### WORK REQUEST
Exact reproduction required: print each line of the material below.

───

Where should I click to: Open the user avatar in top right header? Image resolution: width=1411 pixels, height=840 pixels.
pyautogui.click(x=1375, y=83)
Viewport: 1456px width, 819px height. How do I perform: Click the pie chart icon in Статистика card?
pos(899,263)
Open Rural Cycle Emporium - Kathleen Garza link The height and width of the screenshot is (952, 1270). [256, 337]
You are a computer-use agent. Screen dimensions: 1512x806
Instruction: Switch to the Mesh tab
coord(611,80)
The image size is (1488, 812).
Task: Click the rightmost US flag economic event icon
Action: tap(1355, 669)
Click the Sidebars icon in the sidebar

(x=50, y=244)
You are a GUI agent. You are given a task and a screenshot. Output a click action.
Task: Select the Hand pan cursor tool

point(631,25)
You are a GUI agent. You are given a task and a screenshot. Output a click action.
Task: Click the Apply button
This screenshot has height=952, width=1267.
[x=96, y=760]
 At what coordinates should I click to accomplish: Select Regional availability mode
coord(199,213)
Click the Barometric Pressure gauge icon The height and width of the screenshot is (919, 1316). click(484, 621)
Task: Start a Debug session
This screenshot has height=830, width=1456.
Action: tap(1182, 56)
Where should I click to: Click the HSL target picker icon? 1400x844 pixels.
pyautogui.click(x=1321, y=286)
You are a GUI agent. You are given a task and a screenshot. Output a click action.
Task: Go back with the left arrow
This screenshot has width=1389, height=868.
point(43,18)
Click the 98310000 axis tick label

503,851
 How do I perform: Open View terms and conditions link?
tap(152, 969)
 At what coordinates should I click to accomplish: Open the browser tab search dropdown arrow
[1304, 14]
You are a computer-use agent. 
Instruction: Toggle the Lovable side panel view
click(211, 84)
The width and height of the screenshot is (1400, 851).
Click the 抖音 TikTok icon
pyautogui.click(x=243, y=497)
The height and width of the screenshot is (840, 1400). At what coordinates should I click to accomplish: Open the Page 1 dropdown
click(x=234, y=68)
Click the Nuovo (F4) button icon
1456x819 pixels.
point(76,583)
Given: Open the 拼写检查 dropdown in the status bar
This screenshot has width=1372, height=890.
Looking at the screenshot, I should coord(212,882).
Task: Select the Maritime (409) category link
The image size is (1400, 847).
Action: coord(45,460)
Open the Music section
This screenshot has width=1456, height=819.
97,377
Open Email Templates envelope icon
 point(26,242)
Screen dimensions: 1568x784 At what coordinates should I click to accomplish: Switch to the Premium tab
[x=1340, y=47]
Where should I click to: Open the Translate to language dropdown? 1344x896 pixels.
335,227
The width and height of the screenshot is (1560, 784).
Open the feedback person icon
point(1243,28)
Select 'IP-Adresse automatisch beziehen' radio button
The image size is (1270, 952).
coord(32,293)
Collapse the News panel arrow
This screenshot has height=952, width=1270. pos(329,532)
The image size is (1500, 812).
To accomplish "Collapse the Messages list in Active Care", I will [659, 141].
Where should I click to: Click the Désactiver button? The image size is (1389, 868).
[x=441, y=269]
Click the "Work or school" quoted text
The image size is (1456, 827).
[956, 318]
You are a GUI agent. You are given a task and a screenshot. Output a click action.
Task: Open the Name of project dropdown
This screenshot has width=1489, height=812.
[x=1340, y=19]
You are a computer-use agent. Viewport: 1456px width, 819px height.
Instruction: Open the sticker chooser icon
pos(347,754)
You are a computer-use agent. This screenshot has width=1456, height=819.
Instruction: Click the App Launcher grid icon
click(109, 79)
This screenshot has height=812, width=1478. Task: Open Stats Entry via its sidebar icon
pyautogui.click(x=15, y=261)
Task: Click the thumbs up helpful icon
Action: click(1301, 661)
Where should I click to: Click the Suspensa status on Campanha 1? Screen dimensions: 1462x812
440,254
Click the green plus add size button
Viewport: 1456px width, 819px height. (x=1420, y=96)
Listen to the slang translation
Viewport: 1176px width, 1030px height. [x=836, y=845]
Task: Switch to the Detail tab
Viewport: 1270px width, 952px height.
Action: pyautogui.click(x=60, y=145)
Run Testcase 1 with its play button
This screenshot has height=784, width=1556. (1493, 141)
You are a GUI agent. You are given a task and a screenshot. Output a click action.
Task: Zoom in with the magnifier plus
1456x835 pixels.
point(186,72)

───

### SOLVED PROBLEM
Where should I click to: Open the user avatar in top right header? Image resolution: width=1411 pixels, height=840 pixels.
pyautogui.click(x=1375, y=83)
Viewport: 1456px width, 819px height. How do I perform: Click the pie chart icon in Статистика card?
pos(899,263)
Open Rural Cycle Emporium - Kathleen Garza link The height and width of the screenshot is (952, 1270). [256, 337]
You are a computer-use agent. Screen dimensions: 1512x806
Instruction: Switch to the Mesh tab
coord(611,80)
The image size is (1488, 812).
Task: Click the rightmost US flag economic event icon
Action: tap(1355, 669)
Click the Sidebars icon in the sidebar

(x=50, y=244)
You are a GUI agent. You are given a task and a screenshot. Output a click action.
Task: Select the Hand pan cursor tool

point(631,25)
You are a GUI agent. You are given a task and a screenshot. Output a click action.
Task: Click the Apply button
This screenshot has height=952, width=1267.
[x=96, y=760]
 At what coordinates should I click to accomplish: Select Regional availability mode
coord(199,213)
Click the Barometric Pressure gauge icon The height and width of the screenshot is (919, 1316). click(484, 621)
Task: Start a Debug session
This screenshot has height=830, width=1456.
Action: tap(1182, 56)
Where should I click to: Click the HSL target picker icon? 1400x844 pixels.
pyautogui.click(x=1321, y=286)
You are a GUI agent. You are given a task and a screenshot. Output a click action.
Task: Go back with the left arrow
This screenshot has width=1389, height=868.
point(43,18)
Click the 98310000 axis tick label

503,851
 How do I perform: Open View terms and conditions link?
tap(152, 969)
 At what coordinates should I click to accomplish: Open the browser tab search dropdown arrow
[1304, 14]
You are a computer-use agent. 
Instruction: Toggle the Lovable side panel view
click(211, 84)
The width and height of the screenshot is (1400, 851).
Click the 抖音 TikTok icon
pyautogui.click(x=243, y=497)
The height and width of the screenshot is (840, 1400). At what coordinates should I click to accomplish: Open the Page 1 dropdown
click(x=234, y=68)
Click the Nuovo (F4) button icon
1456x819 pixels.
point(76,583)
Given: Open the 拼写检查 dropdown in the status bar
This screenshot has width=1372, height=890.
Looking at the screenshot, I should coord(212,882).
Task: Select the Maritime (409) category link
The image size is (1400, 847).
Action: coord(45,460)
Open the Music section
This screenshot has width=1456, height=819.
97,377
Open Email Templates envelope icon
 point(26,242)
Screen dimensions: 1568x784 At what coordinates should I click to accomplish: Switch to the Premium tab
[x=1340, y=47]
Where should I click to: Open the Translate to language dropdown? 1344x896 pixels.
335,227
The width and height of the screenshot is (1560, 784).
Open the feedback person icon
point(1243,28)
Select 'IP-Adresse automatisch beziehen' radio button
The image size is (1270, 952).
coord(32,293)
Collapse the News panel arrow
This screenshot has height=952, width=1270. pos(329,532)
The image size is (1500, 812).
To accomplish "Collapse the Messages list in Active Care", I will [659, 141].
Where should I click to: Click the Désactiver button? The image size is (1389, 868).
[x=441, y=269]
Click the "Work or school" quoted text
The image size is (1456, 827).
[956, 318]
You are a GUI agent. You are given a task and a screenshot. Output a click action.
Task: Open the Name of project dropdown
This screenshot has width=1489, height=812.
[x=1340, y=19]
You are a computer-use agent. Viewport: 1456px width, 819px height.
Instruction: Open the sticker chooser icon
pos(347,754)
You are a computer-use agent. This screenshot has width=1456, height=819.
Instruction: Click the App Launcher grid icon
click(109, 79)
This screenshot has height=812, width=1478. Task: Open Stats Entry via its sidebar icon
pyautogui.click(x=15, y=261)
Task: Click the thumbs up helpful icon
Action: click(1301, 661)
Where should I click to: Click the Suspensa status on Campanha 1? Screen dimensions: 1462x812
440,254
Click the green plus add size button
Viewport: 1456px width, 819px height. (x=1420, y=96)
Listen to the slang translation
Viewport: 1176px width, 1030px height. [x=836, y=845]
Task: Switch to the Detail tab
Viewport: 1270px width, 952px height.
Action: pyautogui.click(x=60, y=145)
Run Testcase 1 with its play button
This screenshot has height=784, width=1556. (1493, 141)
You are a GUI agent. You are given a task and a screenshot. Output a click action.
Task: Zoom in with the magnifier plus
1456x835 pixels.
point(186,72)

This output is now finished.